Tropical Storm Humberto lashed already devastated parts of the Bahamas with heavy rain and strong winds.

Forecasters said it was likely to become a hurricane before the end of the weekend.

The storm is expected to leave the northwestern Bahamas later today and then will move well offshore of the east coast of Florida and into the Atlantic Ocean through early next week, according to the US National Hurricane Center.

Humberto had maximum sustained winds near 65km/h with higher gusts, and was expected to become a hurricane by tomorrow night, the Miami-based NHC said.

Forecasters said it could drop up to 15cmof rain in some areas but that it was not expected to produce significant storm surge in the northwestern Bahamas, which were hammered earlier this month by Hurricane Dorian.
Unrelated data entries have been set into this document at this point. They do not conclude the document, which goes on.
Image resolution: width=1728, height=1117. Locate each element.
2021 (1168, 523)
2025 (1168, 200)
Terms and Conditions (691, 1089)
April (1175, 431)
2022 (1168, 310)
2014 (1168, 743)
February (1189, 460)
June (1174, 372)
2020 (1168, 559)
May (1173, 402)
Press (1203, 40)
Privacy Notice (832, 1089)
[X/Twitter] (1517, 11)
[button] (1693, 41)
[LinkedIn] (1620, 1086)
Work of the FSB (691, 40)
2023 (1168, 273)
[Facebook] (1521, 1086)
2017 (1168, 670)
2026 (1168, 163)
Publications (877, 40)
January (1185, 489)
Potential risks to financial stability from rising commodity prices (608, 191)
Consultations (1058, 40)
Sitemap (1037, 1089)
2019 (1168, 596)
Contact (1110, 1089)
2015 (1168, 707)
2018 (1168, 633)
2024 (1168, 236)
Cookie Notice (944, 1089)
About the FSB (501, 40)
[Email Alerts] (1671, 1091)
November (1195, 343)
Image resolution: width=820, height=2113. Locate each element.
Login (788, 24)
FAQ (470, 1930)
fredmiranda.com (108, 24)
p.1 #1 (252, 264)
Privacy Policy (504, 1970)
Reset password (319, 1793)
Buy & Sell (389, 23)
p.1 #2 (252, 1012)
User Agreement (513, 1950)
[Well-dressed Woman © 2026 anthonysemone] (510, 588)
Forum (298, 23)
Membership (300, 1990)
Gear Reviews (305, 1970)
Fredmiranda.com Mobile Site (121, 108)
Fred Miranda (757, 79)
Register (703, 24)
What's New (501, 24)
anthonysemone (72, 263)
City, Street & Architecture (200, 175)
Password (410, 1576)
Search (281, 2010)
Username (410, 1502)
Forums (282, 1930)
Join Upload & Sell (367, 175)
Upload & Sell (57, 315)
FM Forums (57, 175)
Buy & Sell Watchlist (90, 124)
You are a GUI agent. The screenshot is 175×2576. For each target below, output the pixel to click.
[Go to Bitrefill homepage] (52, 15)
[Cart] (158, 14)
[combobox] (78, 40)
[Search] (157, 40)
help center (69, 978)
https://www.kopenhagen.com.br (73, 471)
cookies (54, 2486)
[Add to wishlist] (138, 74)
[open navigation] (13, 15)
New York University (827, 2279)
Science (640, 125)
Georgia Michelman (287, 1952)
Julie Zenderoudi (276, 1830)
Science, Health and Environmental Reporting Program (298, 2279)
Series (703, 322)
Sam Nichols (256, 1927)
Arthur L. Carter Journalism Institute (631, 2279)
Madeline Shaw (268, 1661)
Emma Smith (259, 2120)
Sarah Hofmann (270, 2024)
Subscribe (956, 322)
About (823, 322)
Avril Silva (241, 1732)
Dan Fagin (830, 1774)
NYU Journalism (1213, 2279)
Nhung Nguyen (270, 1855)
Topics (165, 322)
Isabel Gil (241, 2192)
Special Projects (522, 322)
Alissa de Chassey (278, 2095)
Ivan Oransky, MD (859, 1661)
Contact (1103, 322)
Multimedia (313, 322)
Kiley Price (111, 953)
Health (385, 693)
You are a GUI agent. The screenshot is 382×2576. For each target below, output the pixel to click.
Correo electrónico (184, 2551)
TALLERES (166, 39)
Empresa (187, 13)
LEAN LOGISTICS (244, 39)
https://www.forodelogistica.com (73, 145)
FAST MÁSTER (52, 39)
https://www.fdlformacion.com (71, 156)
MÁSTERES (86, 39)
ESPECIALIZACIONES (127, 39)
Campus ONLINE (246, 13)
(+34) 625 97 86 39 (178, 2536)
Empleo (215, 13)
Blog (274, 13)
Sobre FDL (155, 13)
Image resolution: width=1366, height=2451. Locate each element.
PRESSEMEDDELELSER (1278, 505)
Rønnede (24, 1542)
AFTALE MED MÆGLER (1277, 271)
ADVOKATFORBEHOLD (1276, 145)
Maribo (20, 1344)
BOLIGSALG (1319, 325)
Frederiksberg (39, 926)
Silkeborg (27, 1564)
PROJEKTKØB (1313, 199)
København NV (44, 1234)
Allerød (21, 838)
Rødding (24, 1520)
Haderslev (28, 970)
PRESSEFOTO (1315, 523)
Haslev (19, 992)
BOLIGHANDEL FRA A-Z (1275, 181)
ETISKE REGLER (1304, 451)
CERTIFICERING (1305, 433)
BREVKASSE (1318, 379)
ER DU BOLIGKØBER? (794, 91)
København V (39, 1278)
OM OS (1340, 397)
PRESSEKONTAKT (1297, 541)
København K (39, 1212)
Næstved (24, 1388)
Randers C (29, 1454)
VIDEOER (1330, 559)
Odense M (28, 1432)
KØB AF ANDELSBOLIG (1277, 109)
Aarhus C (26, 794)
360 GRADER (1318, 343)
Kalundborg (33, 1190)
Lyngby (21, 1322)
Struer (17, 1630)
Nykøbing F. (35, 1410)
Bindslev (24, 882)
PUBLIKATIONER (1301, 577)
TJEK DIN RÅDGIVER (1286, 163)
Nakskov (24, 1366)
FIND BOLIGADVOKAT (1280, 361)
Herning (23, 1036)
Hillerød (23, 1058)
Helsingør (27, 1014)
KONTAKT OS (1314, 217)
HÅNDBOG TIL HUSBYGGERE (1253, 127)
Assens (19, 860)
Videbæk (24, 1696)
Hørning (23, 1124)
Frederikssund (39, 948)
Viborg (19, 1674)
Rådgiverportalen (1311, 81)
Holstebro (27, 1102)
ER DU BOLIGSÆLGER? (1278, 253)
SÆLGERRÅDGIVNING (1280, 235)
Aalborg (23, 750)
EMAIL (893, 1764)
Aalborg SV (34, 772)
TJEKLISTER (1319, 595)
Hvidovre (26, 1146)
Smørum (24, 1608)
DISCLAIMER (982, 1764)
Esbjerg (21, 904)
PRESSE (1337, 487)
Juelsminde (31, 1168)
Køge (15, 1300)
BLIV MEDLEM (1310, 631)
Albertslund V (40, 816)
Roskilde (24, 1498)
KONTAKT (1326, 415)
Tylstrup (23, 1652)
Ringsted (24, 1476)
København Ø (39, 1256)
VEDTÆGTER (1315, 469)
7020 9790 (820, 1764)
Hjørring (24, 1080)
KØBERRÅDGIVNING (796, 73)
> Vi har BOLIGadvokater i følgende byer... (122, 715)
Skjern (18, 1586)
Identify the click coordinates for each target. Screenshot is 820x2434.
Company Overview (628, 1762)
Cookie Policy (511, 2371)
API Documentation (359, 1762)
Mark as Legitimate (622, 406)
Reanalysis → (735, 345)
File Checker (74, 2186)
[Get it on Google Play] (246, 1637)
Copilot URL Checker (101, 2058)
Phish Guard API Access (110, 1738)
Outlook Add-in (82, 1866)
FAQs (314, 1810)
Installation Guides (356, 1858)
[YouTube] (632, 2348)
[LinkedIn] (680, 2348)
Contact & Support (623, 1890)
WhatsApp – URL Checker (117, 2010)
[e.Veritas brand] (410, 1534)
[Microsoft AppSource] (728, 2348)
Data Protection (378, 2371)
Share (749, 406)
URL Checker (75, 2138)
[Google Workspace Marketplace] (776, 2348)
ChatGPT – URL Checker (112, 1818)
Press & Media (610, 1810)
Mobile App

Humberto could, however, hamper relief efforts in the area where thousands of structures were flattened and 70,000 people were left needing shelter, food and water and medical aid.

Dorian slammed into the Bahamas on 1 September as a Category 5 storm, one of the strongest Atlantic hurricanes ever to hit land, packing top sustained winds of 298km/h.

Carl Smith, a spokesman for the Bahamian National Emergency Management Agency (NEMA), warned the storm could have an impact on relief and recovery efforts on the islands.

"The weather system will slow down logistics," Mr Smith told a press conference in Nassau, the capital. "Fuel and water remain the biggest needs in Abaco."

British military personnel assist in the relief efforts

UN Secretary General Antonio Guterres warned of the dangers of climate change during a visit to the hurricane-battered archipelago.

Mr Guterres said in a tweet he had come to the Bahamas "to express my solidarity with the Bahamian people" and "ways we can continue supporting them."

He said 75% of all buildings had been destroyed in some areas by Dorian, a Category 5 storm.

"Hospitals are either in ruins, or overwhelmed," Mr Guterres said. "Schools have been turned into rubble. Thousands of people will continue to need help with food, water and shelter."

He said the hurricane demonstrated the need to address climate change.

"In our new era of climate crisis, hurricanes and storms are turbo-charged," Mr Guterres said. "They happen with greater intensity and frequency - a direct result of warmer oceans.

"Science is telling us: this is just the start. Without urgent action, climate disruption is only going to get worse. Every week brings news of climate-related devastation."